*REQUIREMENT*.
Which lines of the data contain the string "button"? Copy every one.

*RECORDS FOR THE TASK*.
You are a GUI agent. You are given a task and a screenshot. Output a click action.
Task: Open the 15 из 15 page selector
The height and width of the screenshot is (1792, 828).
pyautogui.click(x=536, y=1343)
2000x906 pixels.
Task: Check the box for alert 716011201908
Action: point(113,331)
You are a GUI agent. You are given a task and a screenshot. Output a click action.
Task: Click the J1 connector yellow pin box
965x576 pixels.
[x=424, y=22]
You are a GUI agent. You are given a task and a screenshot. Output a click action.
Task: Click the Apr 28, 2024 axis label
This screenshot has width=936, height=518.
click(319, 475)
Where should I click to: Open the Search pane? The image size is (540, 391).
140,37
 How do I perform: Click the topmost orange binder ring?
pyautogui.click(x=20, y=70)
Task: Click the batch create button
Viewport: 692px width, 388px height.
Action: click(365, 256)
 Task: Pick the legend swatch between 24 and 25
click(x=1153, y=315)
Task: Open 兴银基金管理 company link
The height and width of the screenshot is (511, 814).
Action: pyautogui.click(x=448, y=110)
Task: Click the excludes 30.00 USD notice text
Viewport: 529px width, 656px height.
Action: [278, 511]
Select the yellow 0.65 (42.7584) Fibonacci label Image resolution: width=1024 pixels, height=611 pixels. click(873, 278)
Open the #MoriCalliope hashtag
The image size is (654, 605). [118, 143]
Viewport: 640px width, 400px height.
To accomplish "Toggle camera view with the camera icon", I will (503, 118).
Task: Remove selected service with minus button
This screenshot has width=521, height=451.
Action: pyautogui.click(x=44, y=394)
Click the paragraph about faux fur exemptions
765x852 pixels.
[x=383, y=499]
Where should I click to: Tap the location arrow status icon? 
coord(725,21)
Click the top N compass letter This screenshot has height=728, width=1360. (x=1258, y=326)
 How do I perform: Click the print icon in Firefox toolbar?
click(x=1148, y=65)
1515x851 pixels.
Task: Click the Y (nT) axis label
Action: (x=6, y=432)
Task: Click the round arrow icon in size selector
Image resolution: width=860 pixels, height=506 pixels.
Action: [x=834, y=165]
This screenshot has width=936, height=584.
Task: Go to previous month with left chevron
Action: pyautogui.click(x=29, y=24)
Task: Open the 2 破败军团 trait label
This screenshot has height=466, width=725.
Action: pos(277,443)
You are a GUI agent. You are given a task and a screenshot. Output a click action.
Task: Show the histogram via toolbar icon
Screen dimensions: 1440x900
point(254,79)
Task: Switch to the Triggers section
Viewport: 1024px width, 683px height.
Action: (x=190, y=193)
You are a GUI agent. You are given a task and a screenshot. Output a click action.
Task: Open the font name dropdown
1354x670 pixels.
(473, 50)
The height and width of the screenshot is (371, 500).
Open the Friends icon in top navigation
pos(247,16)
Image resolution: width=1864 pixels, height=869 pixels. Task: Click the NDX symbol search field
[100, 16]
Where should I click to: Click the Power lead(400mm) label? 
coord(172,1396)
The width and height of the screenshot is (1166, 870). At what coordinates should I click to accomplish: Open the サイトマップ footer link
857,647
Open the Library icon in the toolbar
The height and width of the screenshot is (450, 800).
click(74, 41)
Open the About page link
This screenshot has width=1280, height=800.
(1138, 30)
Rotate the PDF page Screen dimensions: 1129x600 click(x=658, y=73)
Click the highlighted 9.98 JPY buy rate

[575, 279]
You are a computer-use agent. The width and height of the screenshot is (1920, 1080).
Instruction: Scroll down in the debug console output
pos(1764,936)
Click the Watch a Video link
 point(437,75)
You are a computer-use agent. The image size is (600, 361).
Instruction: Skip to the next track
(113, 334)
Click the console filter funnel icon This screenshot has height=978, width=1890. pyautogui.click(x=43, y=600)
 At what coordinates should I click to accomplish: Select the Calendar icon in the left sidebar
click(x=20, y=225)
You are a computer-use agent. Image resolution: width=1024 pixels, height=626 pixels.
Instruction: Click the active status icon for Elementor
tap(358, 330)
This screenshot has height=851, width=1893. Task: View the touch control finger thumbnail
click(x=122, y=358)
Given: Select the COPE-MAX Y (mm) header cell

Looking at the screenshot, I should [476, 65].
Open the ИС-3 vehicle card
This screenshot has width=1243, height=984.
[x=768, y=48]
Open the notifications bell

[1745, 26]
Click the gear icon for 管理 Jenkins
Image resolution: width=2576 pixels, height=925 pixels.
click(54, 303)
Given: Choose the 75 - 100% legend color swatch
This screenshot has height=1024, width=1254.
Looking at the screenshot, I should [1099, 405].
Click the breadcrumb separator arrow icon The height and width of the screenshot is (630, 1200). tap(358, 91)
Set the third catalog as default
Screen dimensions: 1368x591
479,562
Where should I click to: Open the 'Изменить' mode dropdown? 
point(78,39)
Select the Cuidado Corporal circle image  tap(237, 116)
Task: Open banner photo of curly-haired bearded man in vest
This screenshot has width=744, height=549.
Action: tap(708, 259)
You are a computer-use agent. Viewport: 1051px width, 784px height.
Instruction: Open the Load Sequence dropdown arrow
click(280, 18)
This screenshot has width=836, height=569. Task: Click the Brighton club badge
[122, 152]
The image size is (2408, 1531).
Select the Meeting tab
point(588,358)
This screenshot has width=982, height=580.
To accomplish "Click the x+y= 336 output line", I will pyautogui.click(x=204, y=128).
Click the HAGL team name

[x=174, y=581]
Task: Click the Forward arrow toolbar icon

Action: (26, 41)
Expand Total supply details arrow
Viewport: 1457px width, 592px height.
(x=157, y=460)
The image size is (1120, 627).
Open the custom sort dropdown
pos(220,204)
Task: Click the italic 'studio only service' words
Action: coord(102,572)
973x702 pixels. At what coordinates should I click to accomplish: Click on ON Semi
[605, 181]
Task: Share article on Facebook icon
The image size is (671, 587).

*SOLUTION FOR THIS EXERCISE*.
Task: Click the batch create button
Task: Remove selected service with minus button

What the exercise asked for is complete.